Jul dans visé par une plainte : un couple réclame plus de 100 millions après le tournage d’un clip dans leur villa

la Rédaction

C’est l’un de ces feuilletons judiciaires où musique, gros sous et belles villas s’entremêlent. Jul, le rappeur marseillais aux records de streams, se retrouve malgré lui embarqué dans une affaire qui pourrait coûter très, très cher. Tout est parti du clip de La Moulaga, sorti en 2019 avec Heuss l’Enfoiré. Une vidéo devenue culte, visionnée aujourd’hui plus de 210 millions de fois sur YouTube.

Sauf que derrière les paillettes et la bonne ambiance, un couple de propriétaires du Var n’a jamais digéré de voir sa maison apparaître dans le clip. Leur villa avait été louée, mais, selon eux, personne ne les aurait informés que leur bien allait devenir le décor d’un tube planétaire. Et c’est là que ça coince.

Ils parlent d’une atteinte à leur propriété, d’un usage commercial détourné et de la tranquillité envolée, puisque depuis, des fans passent régulièrement devant chez eux pour prendre des photos. Résultat, ils ont décidé de saisir la justice et réclament… accroche-toi… plus de 100 millions d’euros de dommages et intérêts. Précisément 106,7 millions. Un chiffre astronomique calculé en fonction du nombre de vues engrangées par le clip et du préjudice qu’ils estiment avoir subi.

Dans leur viseur, il n’y a pas que Jul et Heuss. La plainte vise aussi la société de production Midi Midi, la plateforme Homelly qui avait proposé la location, ainsi que YouTube (via Google Ireland) pour la diffusion. Google France, lui, a déjà été écarté du dossier par le tribunal de Toulon, mais la procédure suit son cours. Une nouvelle audience doit d’ailleurs avoir lieu prochainement.

Du côté du public, les réactions oscillent entre incompréhension et amusement.

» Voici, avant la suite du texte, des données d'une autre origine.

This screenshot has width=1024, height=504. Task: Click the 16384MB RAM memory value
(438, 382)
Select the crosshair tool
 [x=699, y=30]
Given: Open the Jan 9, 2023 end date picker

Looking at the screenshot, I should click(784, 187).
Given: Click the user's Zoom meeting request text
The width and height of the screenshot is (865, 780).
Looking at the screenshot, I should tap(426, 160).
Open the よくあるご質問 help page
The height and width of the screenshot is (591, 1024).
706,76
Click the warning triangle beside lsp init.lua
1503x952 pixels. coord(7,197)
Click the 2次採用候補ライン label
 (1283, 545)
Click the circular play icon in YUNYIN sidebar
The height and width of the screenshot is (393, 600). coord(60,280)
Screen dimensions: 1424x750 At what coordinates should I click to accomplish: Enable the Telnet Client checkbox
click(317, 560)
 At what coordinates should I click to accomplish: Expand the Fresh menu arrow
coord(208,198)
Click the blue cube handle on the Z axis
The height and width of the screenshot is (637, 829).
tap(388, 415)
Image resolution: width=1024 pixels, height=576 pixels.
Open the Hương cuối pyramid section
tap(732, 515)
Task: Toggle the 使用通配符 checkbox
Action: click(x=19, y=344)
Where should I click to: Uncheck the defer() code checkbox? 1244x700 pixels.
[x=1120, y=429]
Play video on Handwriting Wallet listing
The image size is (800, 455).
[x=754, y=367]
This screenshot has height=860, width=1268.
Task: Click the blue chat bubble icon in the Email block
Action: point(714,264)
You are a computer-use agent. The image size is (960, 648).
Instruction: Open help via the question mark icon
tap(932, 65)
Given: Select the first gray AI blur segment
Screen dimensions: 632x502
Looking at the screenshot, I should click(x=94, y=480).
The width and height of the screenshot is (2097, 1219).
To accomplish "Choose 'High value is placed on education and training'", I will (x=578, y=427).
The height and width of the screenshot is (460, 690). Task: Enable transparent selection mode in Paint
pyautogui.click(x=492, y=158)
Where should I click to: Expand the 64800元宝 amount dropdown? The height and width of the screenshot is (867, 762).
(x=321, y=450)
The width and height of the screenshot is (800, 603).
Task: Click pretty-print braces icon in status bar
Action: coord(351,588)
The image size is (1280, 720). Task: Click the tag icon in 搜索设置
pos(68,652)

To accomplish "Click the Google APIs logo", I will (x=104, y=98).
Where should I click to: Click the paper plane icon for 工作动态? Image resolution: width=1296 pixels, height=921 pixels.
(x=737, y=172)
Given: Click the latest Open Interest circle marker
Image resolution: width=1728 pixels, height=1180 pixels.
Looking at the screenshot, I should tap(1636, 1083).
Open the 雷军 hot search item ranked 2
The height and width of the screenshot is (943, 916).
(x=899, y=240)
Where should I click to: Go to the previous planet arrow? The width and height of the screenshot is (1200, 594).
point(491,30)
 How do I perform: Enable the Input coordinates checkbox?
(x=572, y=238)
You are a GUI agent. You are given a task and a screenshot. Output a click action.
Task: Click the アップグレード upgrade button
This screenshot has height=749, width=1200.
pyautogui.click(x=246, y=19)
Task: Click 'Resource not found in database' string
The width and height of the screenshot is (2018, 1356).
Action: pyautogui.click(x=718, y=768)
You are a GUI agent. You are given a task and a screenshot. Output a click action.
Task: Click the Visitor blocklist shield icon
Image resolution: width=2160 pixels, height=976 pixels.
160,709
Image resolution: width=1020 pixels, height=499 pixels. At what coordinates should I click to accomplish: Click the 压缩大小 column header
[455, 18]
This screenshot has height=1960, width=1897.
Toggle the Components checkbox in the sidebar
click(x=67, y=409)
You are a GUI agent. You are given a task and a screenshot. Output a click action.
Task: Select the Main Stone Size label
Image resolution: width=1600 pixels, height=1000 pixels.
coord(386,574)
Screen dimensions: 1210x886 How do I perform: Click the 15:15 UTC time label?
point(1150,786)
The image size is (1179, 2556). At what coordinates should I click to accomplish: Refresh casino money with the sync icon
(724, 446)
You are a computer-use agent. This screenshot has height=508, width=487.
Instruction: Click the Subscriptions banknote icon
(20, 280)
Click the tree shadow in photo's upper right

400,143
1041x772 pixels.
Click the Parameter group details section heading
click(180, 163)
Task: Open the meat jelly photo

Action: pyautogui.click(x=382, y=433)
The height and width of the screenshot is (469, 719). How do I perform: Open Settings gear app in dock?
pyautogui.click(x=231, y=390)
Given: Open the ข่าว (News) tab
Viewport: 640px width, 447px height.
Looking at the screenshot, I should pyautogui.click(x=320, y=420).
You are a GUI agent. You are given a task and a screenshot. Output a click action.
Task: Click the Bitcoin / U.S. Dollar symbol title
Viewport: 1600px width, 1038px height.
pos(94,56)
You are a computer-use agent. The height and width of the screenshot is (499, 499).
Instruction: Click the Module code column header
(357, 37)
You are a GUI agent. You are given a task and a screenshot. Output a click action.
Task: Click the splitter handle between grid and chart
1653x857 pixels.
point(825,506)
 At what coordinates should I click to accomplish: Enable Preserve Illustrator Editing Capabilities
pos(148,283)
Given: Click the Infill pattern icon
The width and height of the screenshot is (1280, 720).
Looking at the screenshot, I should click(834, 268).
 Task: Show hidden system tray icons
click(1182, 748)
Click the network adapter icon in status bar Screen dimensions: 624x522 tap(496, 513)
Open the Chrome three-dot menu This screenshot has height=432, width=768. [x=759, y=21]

Beaucoup trouvent la somme demandée totalement démesurée, presque irréaliste. Mais les plaignants, eux, ne lâchent rien, et estiment qu’ils ont le droit d’être dédommagés à hauteur du succès du clip.

Alors, est-ce que Jul et ses équipes devront vraiment sortir le carnet de chèques XXL, ou bien la justice tranchera en faveur de la liberté artistique et de l’usage des images déjà tournées ? Suspense. En attendant, l’affaire illustre parfaitement cette zone grise entre création musicale, exploitation commerciale et respect de la vie privée.